Do you dream of baking loaves of fresh homemade sourdough bread… but can’t eat gluten? I’m here to tell you that dreams can come true! Get started on your gluten-free sourdough journey by following these easy step-by-step instructions on how to make your own gluten-free sourdough starter from scratch – using only three ingredients! Keep in mind that the process does take about a week, but is well worth the wait. At the end, you’ll have a living and active homemade gluten-free sourdough starter, ready to use in any gluten-free sourdough recipe you desire.
Before we dive into the process, let’s go over a few fun facts and frequently asked questions. Then at the end of the article, you can tune into a video demonstration if you please! The video shows the process of making our wheat sourdough starter, but the process is essentially the same.
What is Sourdough?
Did you know that homemade “sourdough” isn’t necessarily sour in flavor? Unlike store-bought or quintessential San Francisco sourdough, most homemade sourdough is usually not very sour at all! It is simply called sourdough because of the process it is made – through natural fermentation.

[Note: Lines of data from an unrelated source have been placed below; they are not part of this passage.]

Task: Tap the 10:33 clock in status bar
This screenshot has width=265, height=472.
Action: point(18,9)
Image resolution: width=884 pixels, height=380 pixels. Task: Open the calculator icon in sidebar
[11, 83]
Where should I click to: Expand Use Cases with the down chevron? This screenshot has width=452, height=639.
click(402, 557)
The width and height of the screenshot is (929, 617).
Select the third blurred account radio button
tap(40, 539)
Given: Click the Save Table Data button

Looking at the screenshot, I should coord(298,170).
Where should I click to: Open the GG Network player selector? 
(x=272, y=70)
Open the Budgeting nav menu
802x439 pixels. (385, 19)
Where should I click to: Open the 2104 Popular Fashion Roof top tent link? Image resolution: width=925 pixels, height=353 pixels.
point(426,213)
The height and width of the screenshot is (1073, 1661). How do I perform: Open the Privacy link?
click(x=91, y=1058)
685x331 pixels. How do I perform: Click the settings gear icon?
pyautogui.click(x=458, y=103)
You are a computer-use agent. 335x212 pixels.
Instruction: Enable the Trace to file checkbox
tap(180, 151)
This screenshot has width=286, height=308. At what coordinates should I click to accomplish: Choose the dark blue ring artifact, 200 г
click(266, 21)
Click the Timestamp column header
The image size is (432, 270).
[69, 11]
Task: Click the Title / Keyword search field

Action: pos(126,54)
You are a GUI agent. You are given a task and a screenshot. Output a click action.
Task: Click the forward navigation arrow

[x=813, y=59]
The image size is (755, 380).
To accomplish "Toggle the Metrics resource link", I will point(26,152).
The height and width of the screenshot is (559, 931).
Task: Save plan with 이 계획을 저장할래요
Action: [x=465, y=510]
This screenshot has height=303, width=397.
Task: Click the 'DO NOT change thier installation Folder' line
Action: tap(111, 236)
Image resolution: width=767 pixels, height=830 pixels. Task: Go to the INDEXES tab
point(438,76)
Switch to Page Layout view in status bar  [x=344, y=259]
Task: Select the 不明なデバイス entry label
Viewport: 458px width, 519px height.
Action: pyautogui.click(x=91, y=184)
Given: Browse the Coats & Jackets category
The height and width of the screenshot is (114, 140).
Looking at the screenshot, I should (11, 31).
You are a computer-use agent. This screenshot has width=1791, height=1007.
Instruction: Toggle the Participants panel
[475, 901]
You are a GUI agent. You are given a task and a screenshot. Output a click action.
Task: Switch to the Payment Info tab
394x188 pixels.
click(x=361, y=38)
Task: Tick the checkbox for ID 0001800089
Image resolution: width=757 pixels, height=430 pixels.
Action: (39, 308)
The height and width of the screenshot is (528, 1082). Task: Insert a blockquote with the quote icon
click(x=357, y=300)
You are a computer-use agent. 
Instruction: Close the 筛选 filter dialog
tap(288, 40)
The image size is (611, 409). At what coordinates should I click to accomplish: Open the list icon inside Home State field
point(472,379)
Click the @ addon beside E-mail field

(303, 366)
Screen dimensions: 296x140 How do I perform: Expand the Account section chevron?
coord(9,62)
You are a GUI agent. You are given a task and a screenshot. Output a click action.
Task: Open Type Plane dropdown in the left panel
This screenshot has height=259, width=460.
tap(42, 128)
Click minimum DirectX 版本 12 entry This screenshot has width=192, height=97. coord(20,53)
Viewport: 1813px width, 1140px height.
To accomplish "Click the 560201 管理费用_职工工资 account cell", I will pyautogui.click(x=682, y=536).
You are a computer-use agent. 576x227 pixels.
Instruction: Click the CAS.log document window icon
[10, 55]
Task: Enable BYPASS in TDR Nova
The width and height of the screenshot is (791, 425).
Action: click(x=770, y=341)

Rather than adding commercial dry yeast, artisan and homemade sourdough bread rely on a sourdough starter culture to provide loftiness and rise. And that is exactly what we’re going to create today! If allowed to ferment for a very long time, your sourdough can become more sour-tasting if that is what you desire.
Why Make Sourdough at Home?
Because it is fun! Duh.
Also, there are many health benefits of making homemade sourdough bread. The fermentation process helps our bodies maximize nutrient absorption, and also makes the bread easier to digest. So much so, that many people with gluten sensitivities can tolerate homemade (gluten) sourdough with no issues!* I am one of those people. I regularly eat home-baked sourdough made with wheat flour, but cannot stomach other “normal” bread without extreme bloating and discomfort.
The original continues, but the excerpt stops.